It’s so common to hear businesspeople describe “scaling” as a growth process that it’s easy to think “scale” is a synonym for growth itself. While there’s overlap, the two words are not synonyms.
Defining “growth” is easy. Growth is becoming larger. It may be adding thousands or millions to a revenue line, percentage points of a profit margin, or employees measured in the tens or hundreds. There is usually some definable point against which growth is measured, such as year over year or quarter over quarter.
What Scale Means
Scale is quite different, although it generally means getting bigger as well. The Harvard Business Review, for example, defines growth as “adding revenue at the same pace you are adding resources” — well-managed growth, in other words, where there are monies to pay for new people, new offices, new equipment. Scale, the same article says, is “adding revenue at a much greater rate than cost.” In other words, once a company scales its business, the same or incremental costs produce many more sales.
Scale also, as Entrepreneur points out, has connotations of managing process itself toward a specific goal. In a digital business especially, scale implies that technology and its infrastructure needs to be aligned with new goals.
Scaling means that revenues are growing faster than costs, and is often associated with digital and other processes.
If an e-tailer like Amazon wants to serve many more customers, for example, its technological and related processes need to be able to serve them efficiently enough for them to want to be repeat customers. Everything from the ordering process to the warehouses to the returns procedure has to be ready to match the expected level of growth without significant new outlays of cost (or at least not outlays that would affect revenue substantially).
Scaling’s link with technology news and successful business strategy is one of the reasons it’s become a popular corporate byword and has nearly eclipsed “growth” as a word.
Growth, Scaling, and Business Strategies
But another reason is that scaling has become associated with business strategies. Entrepreneur points out that thinking about scaling means thinking about how best to position a business to achieve what the company defines as success.
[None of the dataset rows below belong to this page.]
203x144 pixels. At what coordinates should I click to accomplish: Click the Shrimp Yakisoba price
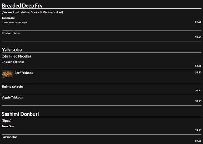[198, 90]
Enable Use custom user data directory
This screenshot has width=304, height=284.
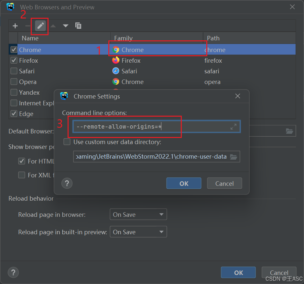[x=67, y=142]
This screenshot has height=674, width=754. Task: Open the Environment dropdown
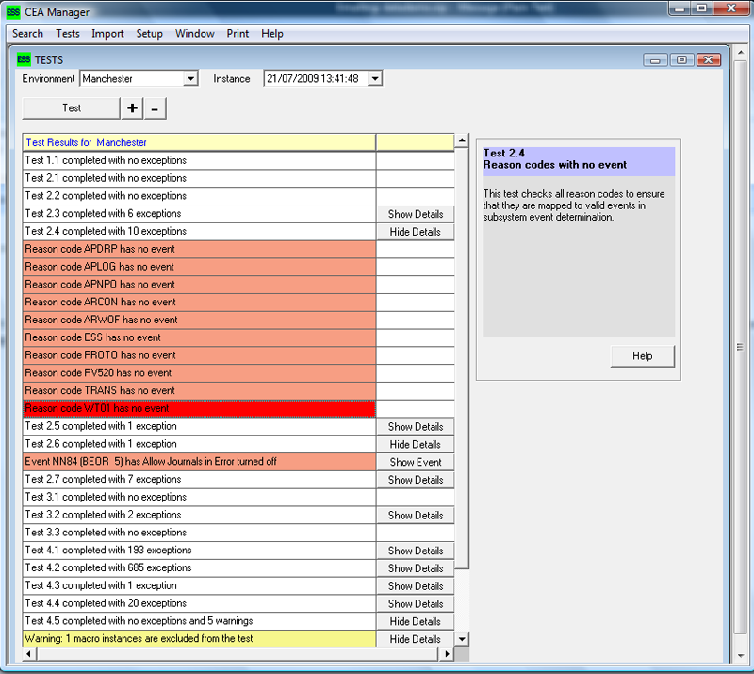coord(190,79)
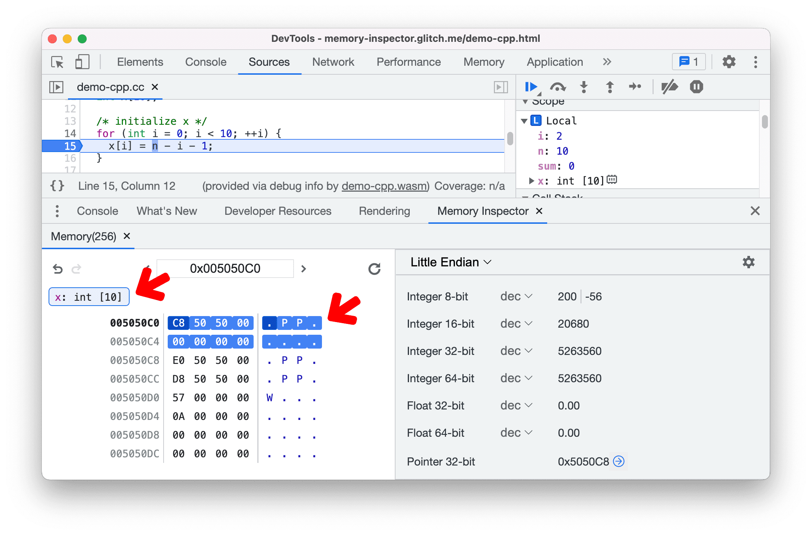The image size is (812, 535).
Task: Click the step into next function call icon
Action: click(583, 89)
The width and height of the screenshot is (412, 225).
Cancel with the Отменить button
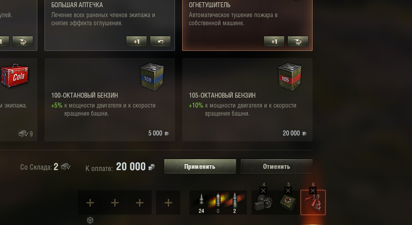[x=277, y=167]
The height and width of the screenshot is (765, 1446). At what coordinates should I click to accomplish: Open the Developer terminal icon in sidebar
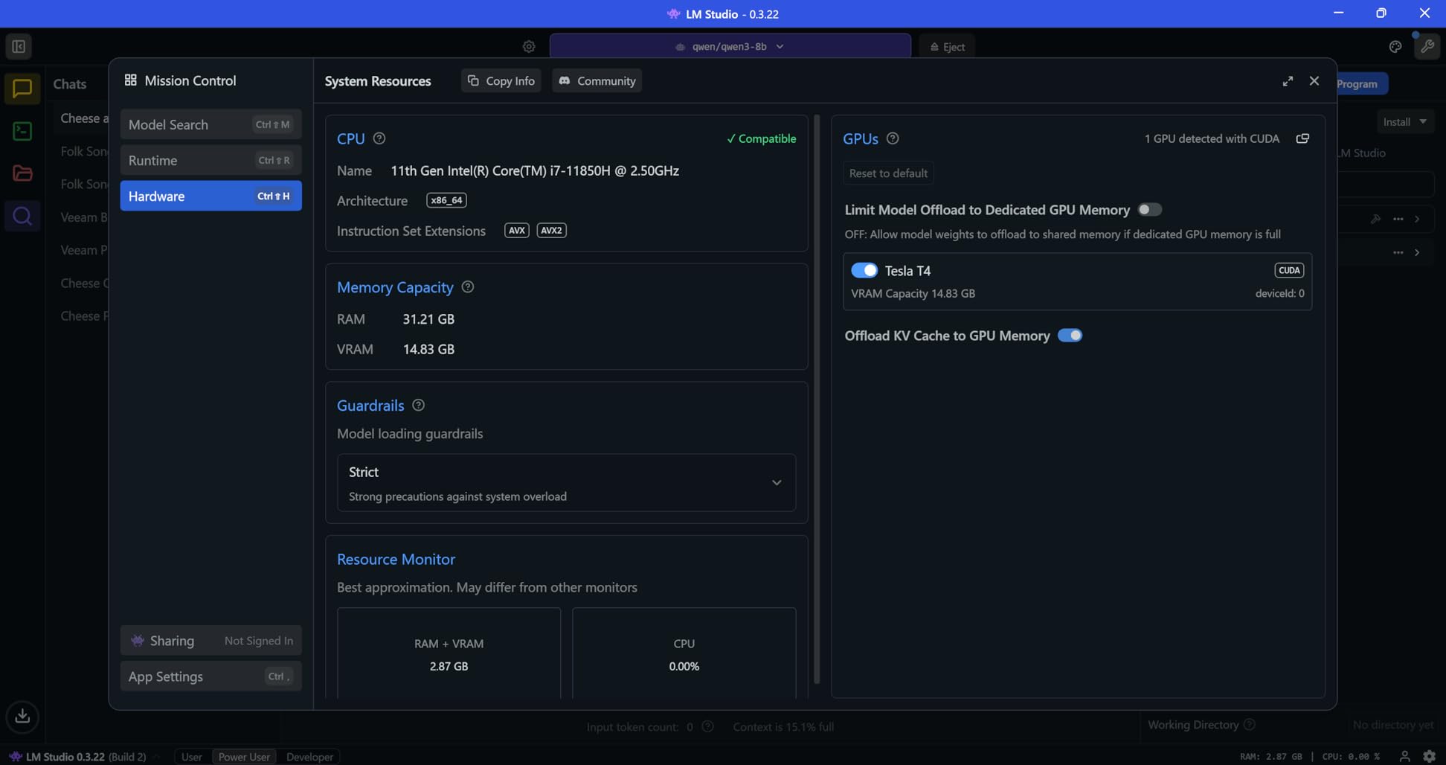pos(22,132)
Suppose a medium-sized company has grown enough to open a second office, for example. The growth might make it compelling. There are enough revenues to support a second office, and salespeople could be located there to be near suppliers.
But the second office may not make sense from a scale standpoint. Will it result in adding revenue at a greater rate than cost? Many new offices add revenue, but not at a much greater rate than cost.
A company evaluating this may want a new office for multiple reasons that have nothing to do with scale. Closeness to suppliers may matter. Visibility in a particular industry, such as media in New York or Los Angeles, may matter. Growth may matter, but not scale.
Don’t confuse the words “growth” and “scale!” They are quite different. Generally, both imply a business is getting bigger, but growth means additional percentage, and scale means that revenues are significantly outpacing costs.